In researching a story for SearchWindowsServer late last week, I came face-to-face with some horrifying numbers. The first is a set of statistics from various sources that indicate more than 10 million servers are still running Windows Server 2003 in production mode in companies and organizations around the world (see, for example, these discussions in Redmond Magazine and in Greg O’Connor’s AppZero blog). The second is the looming date for end of life for that same software on July 15, 2015, where EOL is defined as the “day after Microsoft terminates extended support” for that OS version. You can look this up for yourself at the Microsoft Product Lifecycle Search page, where keying in “Windows Server 2003 R2 Standard x64 Edition” produces the following results (remember: the Extended Support End Date precedes EOL by one day):
I deliberately focused in on the most popular WS03 version to produce a tiny table.
Searching on “Windows Server 2003 R2” instead will cover the whole product family.
Turns out there’s lots of work to do to prepare for a server migration — some of the most important aspects of which I’ll document in my upcoming SearchWindowsServer article for Techtarget (I’ll provide a link to that story right here as soon as it goes live) — so I’m simply stunned to realize that somewhere around 10 million servers in need of migration are still up and running some version of Windows Server 2003 right now.
If this applies to you or your organizations, it’s past time to get going on migration planning. Even with the end-of-year holidays almost upon us, somebody needs to get to work immediately on planning for this effort. The biggest stumbling block is likely to be application compatibility, according to those companies, organizations and enterprises who’ve already been through the exercise. With seven months left to go before the EOL date hits, that doesn’t leave much time to analyze compatibility issues and implement changes, workarounds, or replacements for the applications that so often provide the rationale for using servers in the first place.

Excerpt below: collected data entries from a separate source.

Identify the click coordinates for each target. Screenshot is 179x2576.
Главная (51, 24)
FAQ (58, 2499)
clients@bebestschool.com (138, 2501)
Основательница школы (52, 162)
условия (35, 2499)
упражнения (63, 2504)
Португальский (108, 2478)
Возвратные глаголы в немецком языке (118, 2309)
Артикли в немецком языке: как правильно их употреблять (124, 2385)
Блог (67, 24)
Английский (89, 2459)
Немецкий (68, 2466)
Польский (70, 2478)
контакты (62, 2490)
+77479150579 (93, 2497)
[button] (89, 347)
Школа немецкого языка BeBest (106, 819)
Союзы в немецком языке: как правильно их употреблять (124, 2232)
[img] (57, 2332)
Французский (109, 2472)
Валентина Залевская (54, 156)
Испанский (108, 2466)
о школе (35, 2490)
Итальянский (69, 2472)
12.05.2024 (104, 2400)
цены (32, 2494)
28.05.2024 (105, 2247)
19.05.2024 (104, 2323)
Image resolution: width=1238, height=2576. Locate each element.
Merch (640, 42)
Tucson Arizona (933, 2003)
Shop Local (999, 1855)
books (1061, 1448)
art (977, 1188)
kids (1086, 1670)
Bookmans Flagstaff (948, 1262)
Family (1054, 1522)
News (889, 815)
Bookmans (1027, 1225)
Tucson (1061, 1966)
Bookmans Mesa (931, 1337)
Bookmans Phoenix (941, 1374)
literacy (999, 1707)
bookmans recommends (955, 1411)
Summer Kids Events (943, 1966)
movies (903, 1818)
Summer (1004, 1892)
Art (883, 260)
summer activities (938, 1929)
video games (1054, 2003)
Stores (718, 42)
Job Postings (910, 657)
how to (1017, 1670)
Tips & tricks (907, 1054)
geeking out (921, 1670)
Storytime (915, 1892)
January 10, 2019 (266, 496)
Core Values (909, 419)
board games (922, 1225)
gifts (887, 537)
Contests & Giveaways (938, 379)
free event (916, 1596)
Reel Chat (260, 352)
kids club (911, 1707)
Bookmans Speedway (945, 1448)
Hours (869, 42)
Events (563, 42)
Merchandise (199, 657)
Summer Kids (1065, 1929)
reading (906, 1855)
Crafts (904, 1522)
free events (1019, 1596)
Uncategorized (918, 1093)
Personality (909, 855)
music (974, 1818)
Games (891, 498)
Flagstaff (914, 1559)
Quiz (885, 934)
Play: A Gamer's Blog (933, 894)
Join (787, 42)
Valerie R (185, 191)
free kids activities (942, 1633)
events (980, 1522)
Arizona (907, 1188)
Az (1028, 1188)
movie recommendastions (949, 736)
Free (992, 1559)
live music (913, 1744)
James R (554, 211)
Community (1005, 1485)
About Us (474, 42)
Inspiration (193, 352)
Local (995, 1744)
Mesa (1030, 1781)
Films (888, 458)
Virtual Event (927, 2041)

If there’s a silver lining to this story, the necessity for change comes with two powerful potential improvements. First, it makes sense to rationalize and consolidate physical Windows Server 2003 server installations in some kind of virtualized form (which means some kind of hypervisor based virtual server environment, or some kind of virtual container for same). Second, it may also make sense to move those virtualized (and consolidated) servers that survive the migration process into the cloud. This will involve considerable work, certain expense, and solving numerous interesting and perhaps even challenging technical problems. But with the end of Windows Server 2003 now clearly in view, hopefully migration will also provide the opportunity to improve and strengthen IT operations along the way.